Fight Club shows how both men and women can be adversely effected by a feminised society. Through Bob, Marla and Jack we are shown that masculism can be used as an antidote to this situation.
Finally Fight Club gives us a masculist icon, in both Tyler before the recombination, and in Jack afterwards.
I still can’t think of anything
In conclusion, Fight Club is a terrifying film. It does promote violence. It does promote masculinity. It is anti-society. For some people this is about as scary as it gets.
That’s why there have been attempts to subvert its meaning using unsuitable and weak criticism. The feminist and homosexual interpretations hope to alienate the male fan base. Condemnation through claims of extreme-sexism, and neo-fascism are designed to make people feel guilty for seeing it.

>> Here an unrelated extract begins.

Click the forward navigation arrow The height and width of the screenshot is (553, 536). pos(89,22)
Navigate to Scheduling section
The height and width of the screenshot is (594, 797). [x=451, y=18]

The post-modern critical body has tried to corrode the message of Fight Club to irrelevancy by claiming that it is intended to be taken ironically.
The fact that critics have slammed this film because of their own fear, tells us how impressively powerful this film is. Deep down they know that the literal, and the most likely interpretation of Fight Club is the masculist one. Fight Club scares them so much that they have tried to twist and weaken its message.
I’m glad it didn’t work.
1Masculinity in crisis, (Author undisclosed) The Economist Nov 4th 1999,
2From the commentary on the DVD Special Edition. Scene: Outside Jack’s apartment building, as he phones Tyler for the first time.
3 Article on Spartan homosexuality
A message to nocodeforparanoia: The above is in no way a dismissal of your essay. I enjoyed your essay and I found it thought provoking. It is a much better essay that mine. I realise that you were writing a reaction paper and so your node is based around another’s views which you may or may not agree with. I realise that you have covered yourself from this type of response in the line "Fight Club, a seemingly (and actually) masculine movie". If it’s any consolation I held off posting this node for about a year due to these concerns.
I have tried to write this so that it would stand on its own; I can make no apologies for its Fight Club content.
This is now being used as an example of non-conformist essay writing by my friend who teaches English in India!